Carefully, clumsily, I pushed myself up and traced the edges of the door with deadened fingers. They did little to help other than prove that the door stood apart from the walls, attached to nothing and with nothing behind it.

The mind mage who’d thrown me into the Labyrinth talked about how I’d been able to fight back, to resist her—at least a little. If only I’d had a tutor! If only I hadn’t been shoved aside my entire life. I briefly wondered who had locked me away from my own magic for so long and why. I’d like to punch that person about now.

I would die here, in this tunnel, because I was foolish enough to attempt magic I didn’t understand.

The king’s bearded face swam before me, as if on the face of a playing card, the same smug, stern frown present in all his portraits. Mind magic was dangerous…outlawed…forbidden.

My stomach churned with the notion that the king was at least partially right—my magic was dangerous, and I might have just sealed my fate by using it on myself.

A new sound, small and rhythmic, jolted me from my macabre thoughts.

Footsteps.

Elation fluttered through my veins. Help was coming!

“Over here!” I shouted.
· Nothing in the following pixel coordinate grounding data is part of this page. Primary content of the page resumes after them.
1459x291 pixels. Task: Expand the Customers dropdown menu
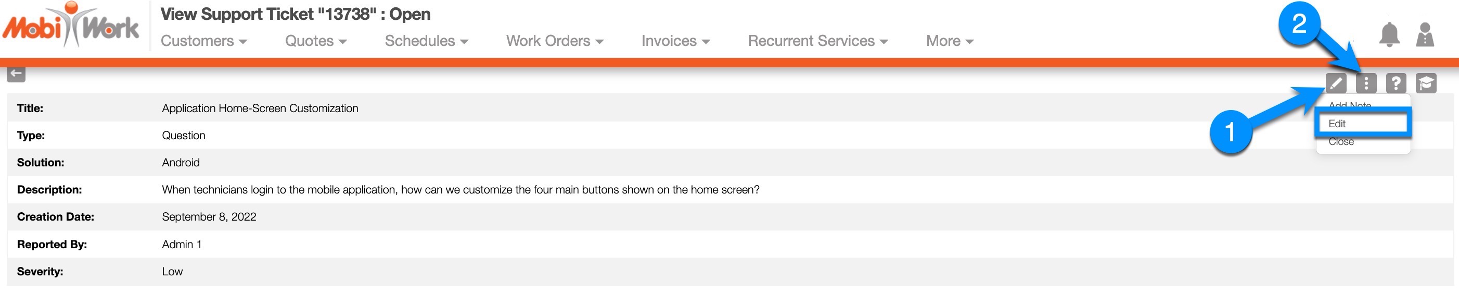coord(204,41)
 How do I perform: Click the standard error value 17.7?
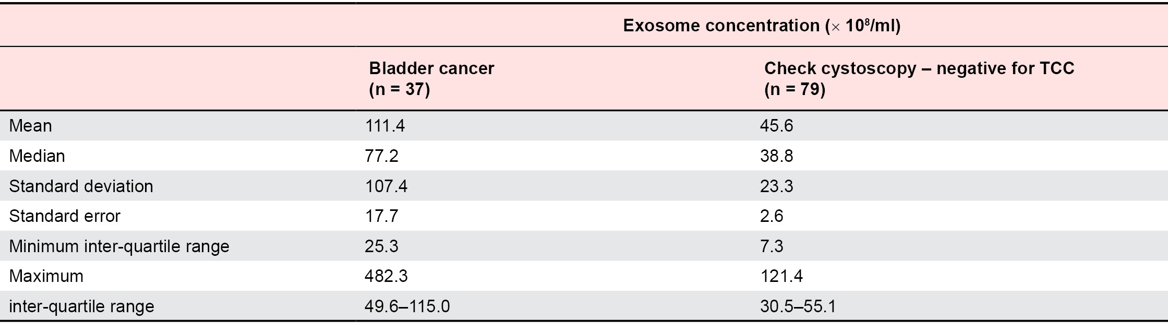tap(381, 216)
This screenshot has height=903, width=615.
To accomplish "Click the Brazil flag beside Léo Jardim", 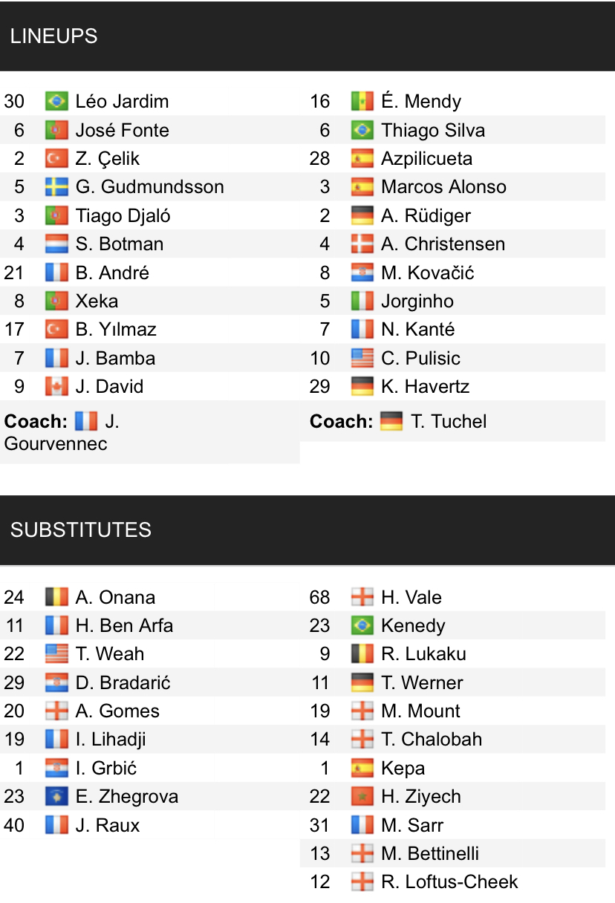I will [x=56, y=101].
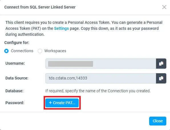Copy the Username value with its copy icon
Image resolution: width=170 pixels, height=130 pixels.
point(161,64)
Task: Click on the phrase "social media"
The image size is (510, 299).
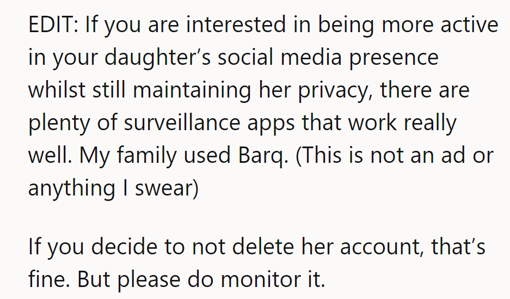Action: (280, 57)
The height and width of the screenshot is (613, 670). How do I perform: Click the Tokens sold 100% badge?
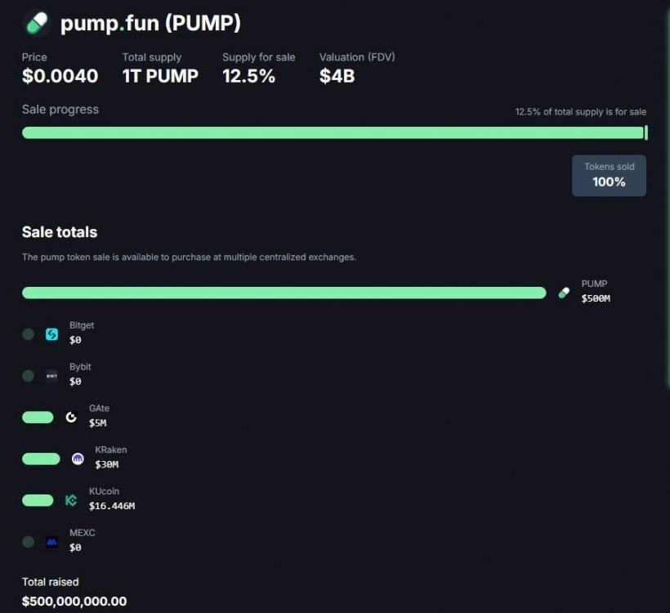click(x=609, y=176)
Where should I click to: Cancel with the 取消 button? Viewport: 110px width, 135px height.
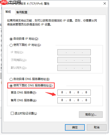[97, 127]
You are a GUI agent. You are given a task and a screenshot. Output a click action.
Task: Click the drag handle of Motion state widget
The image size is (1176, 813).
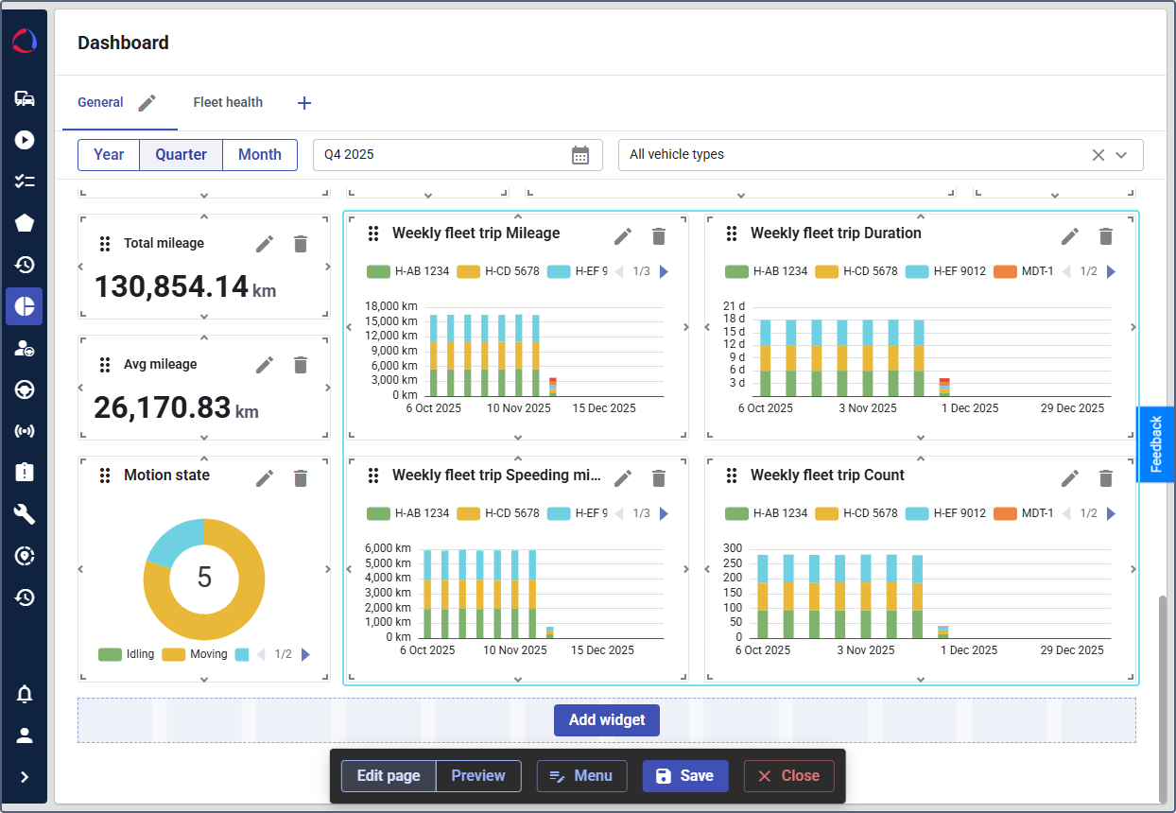[x=105, y=476]
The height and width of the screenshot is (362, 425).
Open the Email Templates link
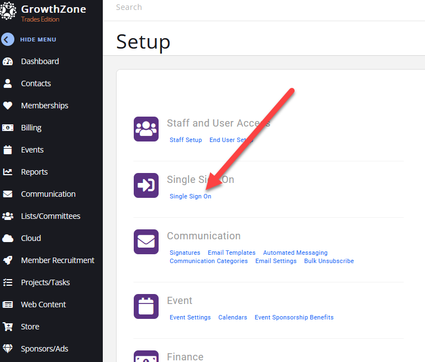point(232,253)
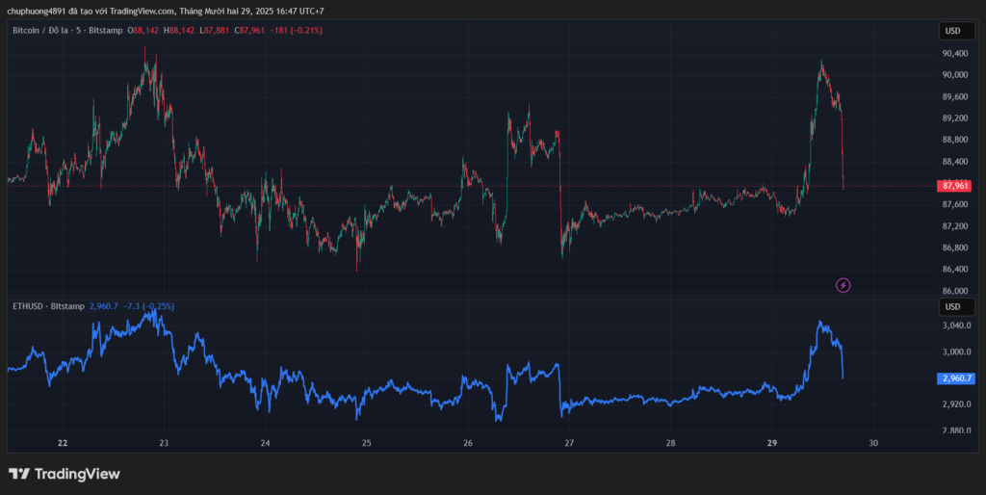
Task: Click the 90,000 level on price scale
Action: [x=955, y=75]
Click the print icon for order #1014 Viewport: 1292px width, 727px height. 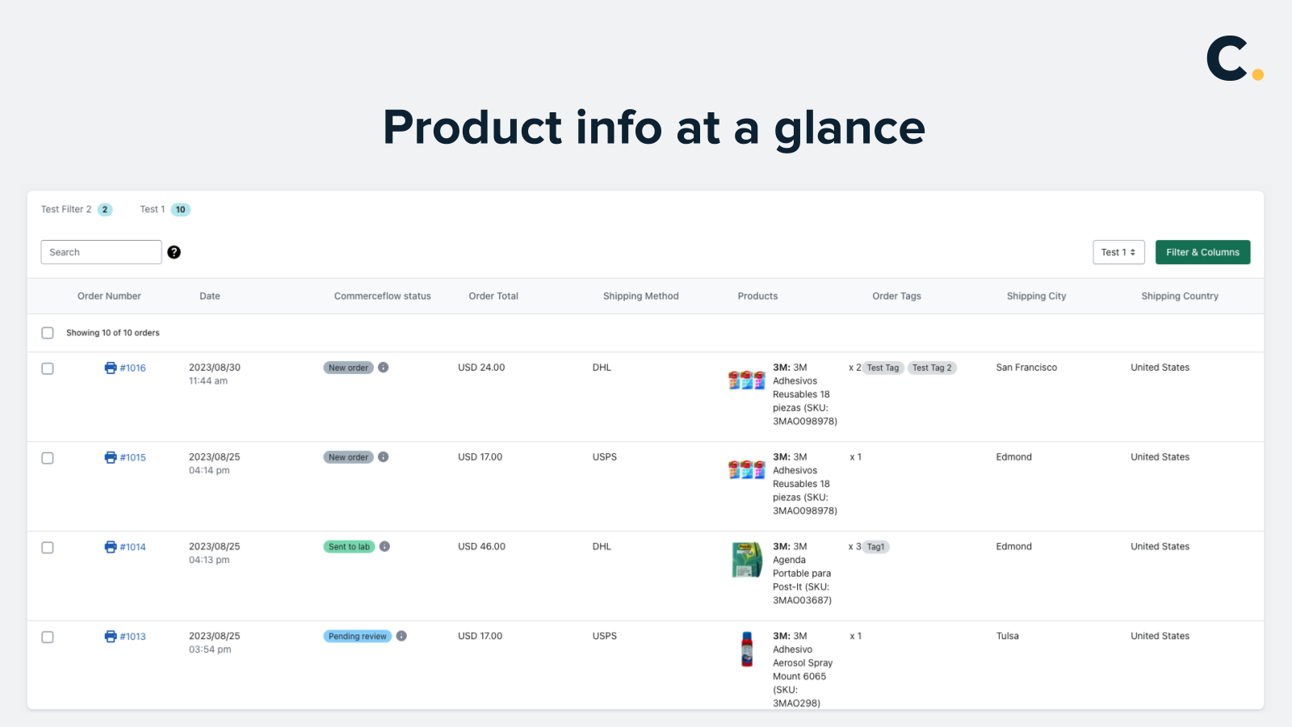coord(111,547)
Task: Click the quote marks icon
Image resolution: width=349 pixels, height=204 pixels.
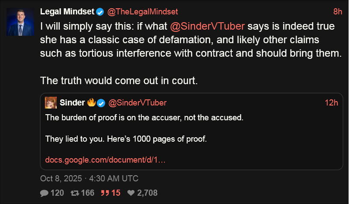Action: coord(105,193)
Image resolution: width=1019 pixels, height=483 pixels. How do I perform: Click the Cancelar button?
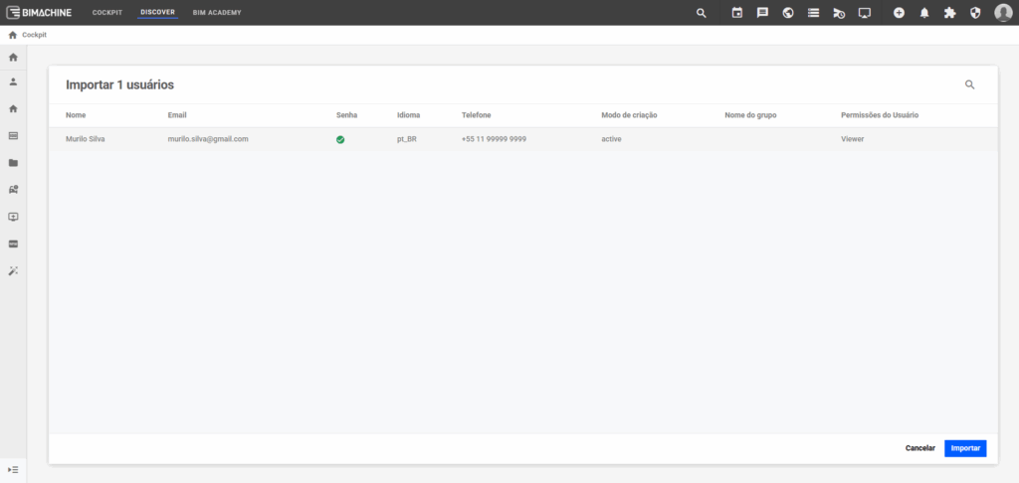pyautogui.click(x=919, y=448)
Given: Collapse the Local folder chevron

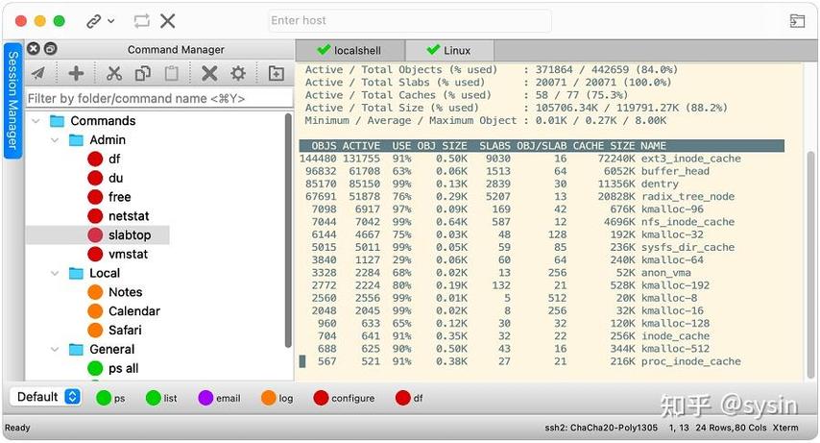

Reason, fighting hard to be wise in the absence of my fear, drove a warning through me that whatever approached might not be pleasant. But reason without fear was merely blind optimism.

There wasn’t one set of footsteps, but two. Possibly more. They drew nearer.

A pale light flashed at the far end of the tunnel, illuminating a small frame. Ferrier bolted toward me, her arms pumping, a strange ghostly light shining all around her. Her red hair whipped back and forth behind her head. Perhaps this place wasn’t only in my mind.

I glanced behind her for Edith, but the young girl’s face told me it wasn’t her sister chasing her.

The locked door behind me clunked a little as I backed into it. Ferrier would slam into me in a few moments, and whatever pursued her would overtake us both. The door rattled from the other side, my fear trying to break free.

“Vera!” shrieked Ferrier, tossing a glance over her shoulder. “They’re coming!”

My face fell. I had little to offer as yet more anger poured down my spine. At least the fury was warming me—but not nearly enough. I still shook from the cold.